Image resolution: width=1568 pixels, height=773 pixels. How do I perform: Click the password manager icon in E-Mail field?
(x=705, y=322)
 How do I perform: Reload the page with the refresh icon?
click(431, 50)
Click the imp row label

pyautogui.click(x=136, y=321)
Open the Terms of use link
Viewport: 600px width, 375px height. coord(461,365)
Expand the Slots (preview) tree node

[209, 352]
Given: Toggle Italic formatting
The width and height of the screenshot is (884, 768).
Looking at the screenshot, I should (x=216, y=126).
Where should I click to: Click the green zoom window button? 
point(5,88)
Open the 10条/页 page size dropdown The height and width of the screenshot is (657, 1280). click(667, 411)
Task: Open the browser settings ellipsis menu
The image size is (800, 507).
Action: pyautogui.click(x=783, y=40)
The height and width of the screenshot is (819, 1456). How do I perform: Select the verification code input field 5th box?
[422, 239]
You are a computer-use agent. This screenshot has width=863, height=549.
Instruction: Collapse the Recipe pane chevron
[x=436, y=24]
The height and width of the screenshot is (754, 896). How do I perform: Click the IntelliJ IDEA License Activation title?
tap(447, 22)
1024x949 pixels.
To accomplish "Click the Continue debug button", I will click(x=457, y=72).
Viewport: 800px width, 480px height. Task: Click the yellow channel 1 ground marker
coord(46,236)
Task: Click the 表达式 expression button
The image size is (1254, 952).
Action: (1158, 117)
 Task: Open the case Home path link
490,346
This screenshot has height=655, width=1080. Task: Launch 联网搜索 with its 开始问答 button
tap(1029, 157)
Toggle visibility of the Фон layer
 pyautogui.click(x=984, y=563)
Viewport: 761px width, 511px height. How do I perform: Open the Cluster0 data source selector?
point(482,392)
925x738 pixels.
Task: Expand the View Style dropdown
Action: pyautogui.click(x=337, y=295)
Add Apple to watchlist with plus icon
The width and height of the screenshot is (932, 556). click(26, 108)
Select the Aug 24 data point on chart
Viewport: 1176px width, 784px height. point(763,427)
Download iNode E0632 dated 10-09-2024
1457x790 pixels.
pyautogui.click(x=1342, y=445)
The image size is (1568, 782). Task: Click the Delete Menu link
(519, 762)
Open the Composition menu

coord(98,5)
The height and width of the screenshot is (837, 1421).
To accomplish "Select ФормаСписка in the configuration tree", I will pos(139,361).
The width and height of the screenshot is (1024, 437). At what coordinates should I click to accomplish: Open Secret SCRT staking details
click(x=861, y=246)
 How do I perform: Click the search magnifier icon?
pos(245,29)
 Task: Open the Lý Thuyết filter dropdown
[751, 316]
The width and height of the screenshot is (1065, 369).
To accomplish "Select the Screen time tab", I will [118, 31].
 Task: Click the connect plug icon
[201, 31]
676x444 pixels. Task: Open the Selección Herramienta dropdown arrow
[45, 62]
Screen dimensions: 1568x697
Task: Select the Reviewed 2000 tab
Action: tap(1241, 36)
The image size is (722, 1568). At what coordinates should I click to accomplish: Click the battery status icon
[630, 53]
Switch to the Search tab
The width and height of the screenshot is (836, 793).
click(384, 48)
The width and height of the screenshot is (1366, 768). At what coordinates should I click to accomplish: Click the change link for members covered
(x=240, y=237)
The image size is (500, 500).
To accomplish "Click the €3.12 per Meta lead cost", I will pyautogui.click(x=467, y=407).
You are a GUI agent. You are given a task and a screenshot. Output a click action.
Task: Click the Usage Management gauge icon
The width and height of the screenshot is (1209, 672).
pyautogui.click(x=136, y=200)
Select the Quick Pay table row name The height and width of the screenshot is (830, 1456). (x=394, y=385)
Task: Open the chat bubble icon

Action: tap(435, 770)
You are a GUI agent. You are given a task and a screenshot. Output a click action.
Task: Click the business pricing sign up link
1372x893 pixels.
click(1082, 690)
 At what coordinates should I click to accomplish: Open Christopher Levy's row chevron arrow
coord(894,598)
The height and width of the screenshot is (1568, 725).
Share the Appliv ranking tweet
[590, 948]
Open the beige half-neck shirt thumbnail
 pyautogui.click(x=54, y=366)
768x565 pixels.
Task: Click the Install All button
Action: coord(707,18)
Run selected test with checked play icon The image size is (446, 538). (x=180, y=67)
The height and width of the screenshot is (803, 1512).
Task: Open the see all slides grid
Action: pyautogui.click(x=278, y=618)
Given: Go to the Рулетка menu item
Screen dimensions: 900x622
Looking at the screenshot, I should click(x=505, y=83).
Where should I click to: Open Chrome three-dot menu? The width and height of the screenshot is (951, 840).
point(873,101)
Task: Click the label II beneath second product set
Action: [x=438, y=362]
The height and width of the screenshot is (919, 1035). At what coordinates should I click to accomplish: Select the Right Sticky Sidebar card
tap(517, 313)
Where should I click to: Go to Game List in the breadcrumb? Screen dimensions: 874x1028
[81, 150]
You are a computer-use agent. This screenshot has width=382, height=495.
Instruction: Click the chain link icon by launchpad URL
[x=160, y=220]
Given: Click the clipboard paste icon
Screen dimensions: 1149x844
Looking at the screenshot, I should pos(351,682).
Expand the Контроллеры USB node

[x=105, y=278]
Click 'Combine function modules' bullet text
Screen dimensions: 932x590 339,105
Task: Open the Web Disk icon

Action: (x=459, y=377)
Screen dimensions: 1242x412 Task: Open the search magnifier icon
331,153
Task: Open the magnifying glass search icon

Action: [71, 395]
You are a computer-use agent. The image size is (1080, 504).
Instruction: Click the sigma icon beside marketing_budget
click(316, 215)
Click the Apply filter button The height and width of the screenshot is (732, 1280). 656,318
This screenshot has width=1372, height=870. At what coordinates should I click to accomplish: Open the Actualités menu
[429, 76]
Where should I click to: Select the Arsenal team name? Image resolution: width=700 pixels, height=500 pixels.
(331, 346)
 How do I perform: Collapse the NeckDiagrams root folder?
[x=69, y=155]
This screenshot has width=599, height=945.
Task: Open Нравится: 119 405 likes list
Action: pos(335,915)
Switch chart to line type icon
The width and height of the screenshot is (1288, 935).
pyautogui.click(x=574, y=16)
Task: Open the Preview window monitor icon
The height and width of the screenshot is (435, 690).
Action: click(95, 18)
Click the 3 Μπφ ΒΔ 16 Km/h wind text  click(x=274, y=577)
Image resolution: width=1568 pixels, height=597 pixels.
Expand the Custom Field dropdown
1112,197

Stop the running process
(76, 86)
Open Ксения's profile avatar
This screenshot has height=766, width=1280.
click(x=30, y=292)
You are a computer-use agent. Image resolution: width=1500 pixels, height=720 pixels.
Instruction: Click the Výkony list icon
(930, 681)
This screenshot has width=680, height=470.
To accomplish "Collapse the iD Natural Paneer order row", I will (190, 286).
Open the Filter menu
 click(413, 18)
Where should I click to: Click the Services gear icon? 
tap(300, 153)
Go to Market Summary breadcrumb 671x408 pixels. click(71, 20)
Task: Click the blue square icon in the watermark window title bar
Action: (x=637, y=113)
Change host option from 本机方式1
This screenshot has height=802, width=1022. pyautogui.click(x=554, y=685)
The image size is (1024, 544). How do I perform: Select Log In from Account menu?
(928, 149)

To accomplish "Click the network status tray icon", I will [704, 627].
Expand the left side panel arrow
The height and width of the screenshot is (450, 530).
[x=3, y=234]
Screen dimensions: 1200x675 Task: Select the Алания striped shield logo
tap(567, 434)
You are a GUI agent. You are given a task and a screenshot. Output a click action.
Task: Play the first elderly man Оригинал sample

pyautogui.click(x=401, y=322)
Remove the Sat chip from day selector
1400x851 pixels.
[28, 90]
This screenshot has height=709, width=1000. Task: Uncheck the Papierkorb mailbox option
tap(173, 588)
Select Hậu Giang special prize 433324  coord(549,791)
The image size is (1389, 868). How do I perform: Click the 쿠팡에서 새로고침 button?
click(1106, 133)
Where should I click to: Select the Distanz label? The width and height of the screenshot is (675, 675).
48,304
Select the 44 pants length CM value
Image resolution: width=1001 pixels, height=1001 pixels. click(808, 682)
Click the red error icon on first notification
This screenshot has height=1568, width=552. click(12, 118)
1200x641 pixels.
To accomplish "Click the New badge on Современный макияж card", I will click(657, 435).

========================================

The answer must consist of every line from the entries above that contains "computer".

__ANSWER SPACE__
You are a computer-use agent. This screenshot has width=863, height=549.
You are a computer-use agent. This screenshot has width=382, height=495.
You are a computer-use agent. The image size is (1080, 504).
You are a computer-use agent. Image resolution: width=1500 pixels, height=720 pixels.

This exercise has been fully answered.